ISIM focuses on all aspects of international migration, including the causes and responses to population movements, immigration and refugee law and policy, comparative migration studies, immigrant integration in host societies, and the effects of international migration on social, economic, demographic, foreign policy, and national security concerns. ISIM also studies internal displacement, especially the forced displacement of people moving for reasons that would make them political or environmental refugees if they crossed an international border.

==Funding==
The institute relies for funding on a multitude of government and independent grant-making agencies, including:
- United States Institute of Peace
- US Department of State
- US Department of Labor
- MacArthur Foundation
- German Marshall Fund of the United States
- World Bank Group
- Bill and Melinda Gates Foundation
- Rockefeller Foundation
- Sloan Foundation
- Carnegie Corporation of New York
- Polish National Science Centre (Harmonia)

==Academic work==
ISIM conducts research and convenes symposia and conferences on U.S. immigration and refugee law and policies. It also undertakes comparative analysis of international migration issues affecting other countries, and of forced migration and responses to humanitarian emergencies.

ISIM is committed to building the next generation of international migration experts. It offers a certificate program for School of Foreign Service Masters students who have career interests in international migration and humanitarian issues. The certificate program prepares students to work in international migrant organizations, and in government and private agencies specializing in emergency relief, human rights and humanitarian activities. ISIM also provides work opportunities for students who work with faculty on various research projects.

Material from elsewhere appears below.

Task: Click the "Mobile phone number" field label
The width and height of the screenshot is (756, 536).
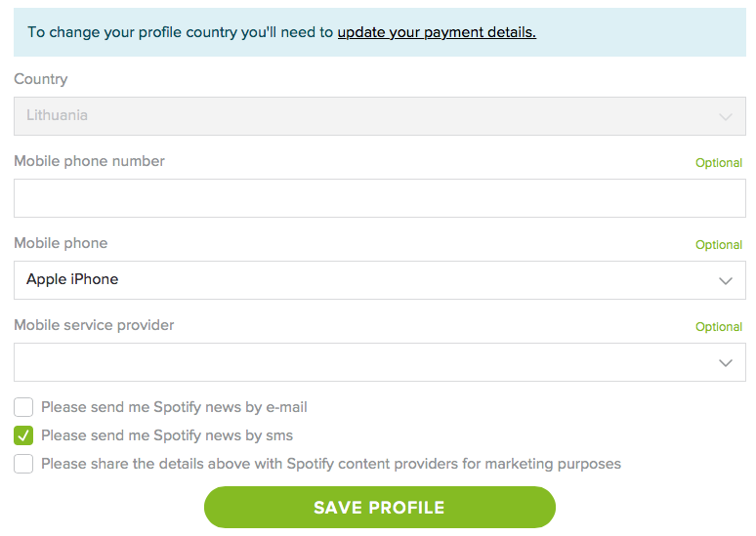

ISIM forms partnerships with researchers at other U.S. and foreign universities to foster exchange of research and to undertake cooperative projects. It has an established Visiting Scholars program for academics and graduate students pursuing research on migration and refugee issues.

==Certificates offered==
===Graduate Certificate in Refugees and Humanitarian Emergencies===

For more than 20 years, ISIM has offered a Certificate in Refugee and Humanitarian Emergencies for students who wish to pursue careers in the humanitarian sector, or who seek to understand refugees and the impacts of humanitarian crises on countries around the world. Students who completed the Certificate are currently working with the United Nations, non-governmental organizations, governmental aid agencies (such as USAID), and many other organizations. Other students have used this expertise and pursued careers in law, diplomacy, economic development, academia, and the private sector. The Certificate formally acknowledges that recipients have acquired a solid foundation in humanitarian principles, refugee and migration issues, international humanitarian and refugee law, the principles of disaster risk reduction and response, and current challenges facing humanitarian actors.

===School of Continuing Studies Certificate in International Migration Studies===

ISIM is the academic unit of record for the Certificate in International Migration Studies; the logistics are administered by the Georgetown University School of Continuing Studies. This interdisciplinary program is designed for policy and advocacy professionals with an interest in the social, cultural, economic, and legal ramifications of the movement of peoples between nations.